This poor, wretched, dying child “the guardian angel of his nation!” Well, he might be as fit and render services as good as many others who hold the same post in the Romish hierarchy of heaven. St. George, the guardian angel of England, should be worshipped blindfold, if he is to have worshippers at all. In this particular of guardian angels we find that pagan element which so largely enters into Romanism; and both pervades and pollutes the whole system. Repeatedly does it present itself in the instructions offered to the people in the works which lie before us. In the catechism, entitled Dottrina Cristiana breve, originally composed by Bellarmin at the command of Clement VIII., and in 1839 newly edited and published at Rome, in answer to the question, “Do you not fly for refuge to the other saints besides Mary?” this reply is given by the scholar, “I fly for aid to all the saints, and especially to the saints of my own name, and to my guardian angel.”—Journal of Sacred Literature, pp. 23-25.

 

            The writer of the above thinks it is a lamentable superstition that sends children direct to heaven by baptism procured by pills. And so it is. It is a blasphemous superstition that sends ghosts, adult or juvenile, to heaven, direct or indirect, by baptism or rhantism procured in any way. But paidorhantist protestants admit the validity of such baptisms, and would not repeat them; for the Romish, they say, is a true church, only corrupt. Its ordinances are therefore valid. If this were denied, it would play havoc with the Christianity of the Reformers; for Luther, Melanethon, Calvin, Knox, &c., had no other than Romish baptisms to constitute them baptised. The baptism being esteemed valid, what boots it how it is procured! Whether “by pills,” or by indoctrinating the parents with superstitious notions about infant-soul-damnation to the flames of hell? The procuration is a mere question of relative absurdity. Pill-procuration, and funeral drum-and-fife parade, are harmless absurdities; and quite as rational an introduction of infant ghosts to the spirit-world as any protestant invention extant. Romanists will not admit unrhantised infants to funeral honours, and sepulture in consecrated ground; neither will the Church of England Protestants; and both classes believe in the angelisation of their “Immortal Souls!” The Chinese have faith in the pills, because they sometimes cure, but none in their religion; the “outside barbarians” think everything of this; and thereby convict themselves of less sagacity than the Celestials, in re Superstition versus Common Sense.

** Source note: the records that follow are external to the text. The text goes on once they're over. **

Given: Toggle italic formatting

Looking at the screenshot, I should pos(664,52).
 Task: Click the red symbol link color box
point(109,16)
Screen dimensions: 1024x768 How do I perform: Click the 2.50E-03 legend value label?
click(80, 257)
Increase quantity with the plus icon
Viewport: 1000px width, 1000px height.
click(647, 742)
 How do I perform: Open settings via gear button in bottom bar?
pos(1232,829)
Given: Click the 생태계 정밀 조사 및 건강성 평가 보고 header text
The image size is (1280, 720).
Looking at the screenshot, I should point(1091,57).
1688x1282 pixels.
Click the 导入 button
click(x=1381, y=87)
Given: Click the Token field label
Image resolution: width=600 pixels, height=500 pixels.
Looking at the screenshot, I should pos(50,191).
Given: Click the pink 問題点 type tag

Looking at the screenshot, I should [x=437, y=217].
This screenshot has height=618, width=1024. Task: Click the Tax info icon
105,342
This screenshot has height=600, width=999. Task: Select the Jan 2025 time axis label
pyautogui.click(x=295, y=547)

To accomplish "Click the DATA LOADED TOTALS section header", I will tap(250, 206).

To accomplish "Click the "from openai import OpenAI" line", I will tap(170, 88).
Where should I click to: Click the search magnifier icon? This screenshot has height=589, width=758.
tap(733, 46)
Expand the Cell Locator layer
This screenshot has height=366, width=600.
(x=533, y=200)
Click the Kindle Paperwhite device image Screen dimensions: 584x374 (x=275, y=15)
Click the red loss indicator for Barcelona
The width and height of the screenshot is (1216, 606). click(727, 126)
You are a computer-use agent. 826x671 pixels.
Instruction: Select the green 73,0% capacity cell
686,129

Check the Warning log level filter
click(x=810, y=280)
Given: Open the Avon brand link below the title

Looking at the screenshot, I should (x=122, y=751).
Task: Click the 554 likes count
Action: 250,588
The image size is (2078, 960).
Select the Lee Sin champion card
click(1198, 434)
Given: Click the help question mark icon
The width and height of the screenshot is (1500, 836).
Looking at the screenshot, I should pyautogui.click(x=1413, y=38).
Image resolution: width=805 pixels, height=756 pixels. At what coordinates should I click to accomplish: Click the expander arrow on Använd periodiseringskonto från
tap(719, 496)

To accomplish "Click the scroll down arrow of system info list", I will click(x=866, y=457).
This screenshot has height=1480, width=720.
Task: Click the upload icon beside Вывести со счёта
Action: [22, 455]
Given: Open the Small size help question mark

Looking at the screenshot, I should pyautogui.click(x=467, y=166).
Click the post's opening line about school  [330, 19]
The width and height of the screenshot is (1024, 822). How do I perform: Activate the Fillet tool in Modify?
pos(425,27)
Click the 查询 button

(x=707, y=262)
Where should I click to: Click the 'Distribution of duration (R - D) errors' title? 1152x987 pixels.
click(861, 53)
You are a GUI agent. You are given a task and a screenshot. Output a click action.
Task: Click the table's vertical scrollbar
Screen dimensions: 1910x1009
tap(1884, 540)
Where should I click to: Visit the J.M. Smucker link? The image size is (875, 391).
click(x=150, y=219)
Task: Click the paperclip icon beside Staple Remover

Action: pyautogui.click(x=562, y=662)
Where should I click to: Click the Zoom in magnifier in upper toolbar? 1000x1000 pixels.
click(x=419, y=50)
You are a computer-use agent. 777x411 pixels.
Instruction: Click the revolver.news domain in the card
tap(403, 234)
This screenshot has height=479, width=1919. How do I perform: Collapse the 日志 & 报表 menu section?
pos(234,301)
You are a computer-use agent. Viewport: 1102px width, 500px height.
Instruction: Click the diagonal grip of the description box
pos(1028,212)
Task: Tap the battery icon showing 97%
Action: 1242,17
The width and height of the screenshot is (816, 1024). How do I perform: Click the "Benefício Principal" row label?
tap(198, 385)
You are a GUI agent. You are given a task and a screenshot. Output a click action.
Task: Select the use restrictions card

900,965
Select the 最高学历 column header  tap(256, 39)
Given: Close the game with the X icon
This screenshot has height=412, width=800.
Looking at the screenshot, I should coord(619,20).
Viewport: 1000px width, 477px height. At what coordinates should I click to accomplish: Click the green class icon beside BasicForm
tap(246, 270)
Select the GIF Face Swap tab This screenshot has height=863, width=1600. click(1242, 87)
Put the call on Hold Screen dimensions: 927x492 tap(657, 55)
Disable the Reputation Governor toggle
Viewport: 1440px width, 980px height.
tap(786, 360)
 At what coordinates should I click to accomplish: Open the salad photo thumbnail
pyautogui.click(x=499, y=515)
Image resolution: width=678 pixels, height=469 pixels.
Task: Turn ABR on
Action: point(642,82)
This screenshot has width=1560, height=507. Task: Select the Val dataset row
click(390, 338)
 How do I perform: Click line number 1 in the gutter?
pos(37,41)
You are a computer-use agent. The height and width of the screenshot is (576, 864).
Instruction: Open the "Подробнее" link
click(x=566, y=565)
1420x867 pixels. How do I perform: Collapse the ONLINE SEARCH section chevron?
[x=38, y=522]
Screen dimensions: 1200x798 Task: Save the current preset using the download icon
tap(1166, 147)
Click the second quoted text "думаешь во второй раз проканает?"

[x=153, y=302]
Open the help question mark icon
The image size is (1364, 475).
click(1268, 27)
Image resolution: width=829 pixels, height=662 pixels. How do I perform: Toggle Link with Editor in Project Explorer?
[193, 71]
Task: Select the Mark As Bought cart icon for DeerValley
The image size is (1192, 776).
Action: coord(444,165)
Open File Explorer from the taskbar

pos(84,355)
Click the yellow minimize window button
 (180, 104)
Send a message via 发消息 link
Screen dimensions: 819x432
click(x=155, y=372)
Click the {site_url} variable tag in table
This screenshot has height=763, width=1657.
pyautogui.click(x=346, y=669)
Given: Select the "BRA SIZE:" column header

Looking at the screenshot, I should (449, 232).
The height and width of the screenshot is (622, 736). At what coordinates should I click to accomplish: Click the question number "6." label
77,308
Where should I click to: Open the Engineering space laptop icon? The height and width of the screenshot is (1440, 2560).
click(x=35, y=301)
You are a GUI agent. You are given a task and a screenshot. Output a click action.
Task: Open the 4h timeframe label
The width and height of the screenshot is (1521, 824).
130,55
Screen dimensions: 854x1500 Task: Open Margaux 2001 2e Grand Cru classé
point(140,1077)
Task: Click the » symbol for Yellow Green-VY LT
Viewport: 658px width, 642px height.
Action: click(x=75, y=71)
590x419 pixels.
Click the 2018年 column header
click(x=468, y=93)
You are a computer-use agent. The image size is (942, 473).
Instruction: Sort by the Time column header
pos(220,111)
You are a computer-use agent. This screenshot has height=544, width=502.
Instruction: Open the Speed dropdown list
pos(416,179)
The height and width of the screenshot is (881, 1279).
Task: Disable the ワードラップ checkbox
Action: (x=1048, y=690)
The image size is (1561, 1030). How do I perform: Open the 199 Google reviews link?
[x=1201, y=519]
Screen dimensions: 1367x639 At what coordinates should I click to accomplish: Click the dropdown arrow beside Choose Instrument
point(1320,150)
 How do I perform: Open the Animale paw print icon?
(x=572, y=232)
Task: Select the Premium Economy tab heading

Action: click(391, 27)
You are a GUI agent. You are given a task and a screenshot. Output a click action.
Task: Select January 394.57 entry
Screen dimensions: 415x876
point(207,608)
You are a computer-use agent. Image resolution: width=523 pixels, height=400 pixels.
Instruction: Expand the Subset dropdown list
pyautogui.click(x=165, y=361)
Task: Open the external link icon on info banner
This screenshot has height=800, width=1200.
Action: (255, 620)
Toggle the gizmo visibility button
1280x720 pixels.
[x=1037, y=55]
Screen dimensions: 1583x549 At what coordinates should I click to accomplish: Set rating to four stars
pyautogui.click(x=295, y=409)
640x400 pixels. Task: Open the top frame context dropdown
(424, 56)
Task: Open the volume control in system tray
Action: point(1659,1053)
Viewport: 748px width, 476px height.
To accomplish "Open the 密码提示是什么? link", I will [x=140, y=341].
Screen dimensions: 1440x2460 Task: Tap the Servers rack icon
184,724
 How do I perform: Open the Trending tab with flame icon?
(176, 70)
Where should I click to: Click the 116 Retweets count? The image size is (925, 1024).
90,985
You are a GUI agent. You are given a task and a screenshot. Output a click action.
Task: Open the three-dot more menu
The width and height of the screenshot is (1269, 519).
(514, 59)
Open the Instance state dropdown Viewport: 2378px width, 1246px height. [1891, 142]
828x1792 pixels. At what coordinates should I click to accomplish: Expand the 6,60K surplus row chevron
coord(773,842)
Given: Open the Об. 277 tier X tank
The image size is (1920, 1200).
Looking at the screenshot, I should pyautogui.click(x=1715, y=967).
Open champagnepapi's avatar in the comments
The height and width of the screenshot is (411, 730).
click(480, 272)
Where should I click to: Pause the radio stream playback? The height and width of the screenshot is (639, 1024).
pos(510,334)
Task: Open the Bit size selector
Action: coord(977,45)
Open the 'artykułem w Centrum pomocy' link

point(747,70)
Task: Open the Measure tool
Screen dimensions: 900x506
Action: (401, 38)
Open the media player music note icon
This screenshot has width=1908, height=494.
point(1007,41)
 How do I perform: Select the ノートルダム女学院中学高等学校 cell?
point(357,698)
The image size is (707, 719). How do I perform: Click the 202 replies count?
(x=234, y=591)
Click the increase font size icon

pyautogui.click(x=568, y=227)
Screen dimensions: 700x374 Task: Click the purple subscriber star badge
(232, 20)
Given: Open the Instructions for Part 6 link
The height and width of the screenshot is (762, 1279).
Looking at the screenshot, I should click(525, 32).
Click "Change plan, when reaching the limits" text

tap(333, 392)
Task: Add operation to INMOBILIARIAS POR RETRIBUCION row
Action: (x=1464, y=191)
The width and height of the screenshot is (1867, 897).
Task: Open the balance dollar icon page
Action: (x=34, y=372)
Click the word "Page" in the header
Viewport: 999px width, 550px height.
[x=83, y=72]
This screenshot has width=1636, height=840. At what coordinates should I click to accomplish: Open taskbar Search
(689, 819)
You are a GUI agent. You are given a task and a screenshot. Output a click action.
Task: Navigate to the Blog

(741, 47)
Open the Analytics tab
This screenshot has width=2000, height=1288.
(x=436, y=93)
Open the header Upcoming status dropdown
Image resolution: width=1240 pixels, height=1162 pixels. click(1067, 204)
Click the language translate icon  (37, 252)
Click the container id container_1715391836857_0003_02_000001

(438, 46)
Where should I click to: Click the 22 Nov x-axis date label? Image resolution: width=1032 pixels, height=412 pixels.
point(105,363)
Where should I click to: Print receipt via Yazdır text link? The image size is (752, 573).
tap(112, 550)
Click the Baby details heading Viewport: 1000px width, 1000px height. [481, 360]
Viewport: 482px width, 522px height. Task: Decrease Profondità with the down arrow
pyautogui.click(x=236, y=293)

Before ignorant pagans are consigned to eternal torment without one ray of hope, let intelligent professors off the faiths of Antichrist’s dominion, styled “Christendom” by misnomer, ask themselves how they can possibly escape.

 

            What stupid ideas mankind have got into their heads about angels! Angels made out of infant ghosts! And the process, too, of angel manufacture, how thaumaturgical and instantaneous! The following is the receipt: —Let a priest or clergyman take a pagan or outside barbarian of eight days old, and then, dipping his hand, or a sponge, or a piece of cotton, into water, shake or squeeze the same over the face, and sign its forehead with the sign of a cross, repeating the words, “I baptise thee, &c.” After this, it may be pill-poisoned, cast into the Tiber, Thames, or Ganges, &c., or disposed of in any other way resulting in the separating of soul and body, and its immaterial spirit regenerated by the holy water, will fly on the down of an angel’s wing to glory, and expand into an angel there! And this is “the true faith of a Christian,” which qualifies for a seat in the orthodox Parliament of Britain, made up of papists, protestants, and infidels, of all shades of delinquency, to the exclusion of the more rational and conscientious sons of Israel. O, Gentilism, by whatever name expressed, how long shalt thou hoodwink the nations, and betatter the wise and prudent with thy filthy rags! That thy destruction may soon come as a whirlwind from the east, be the effectual and fervent prayer of all who love the truth, and hate hypocrisy and sin.

EDITOR.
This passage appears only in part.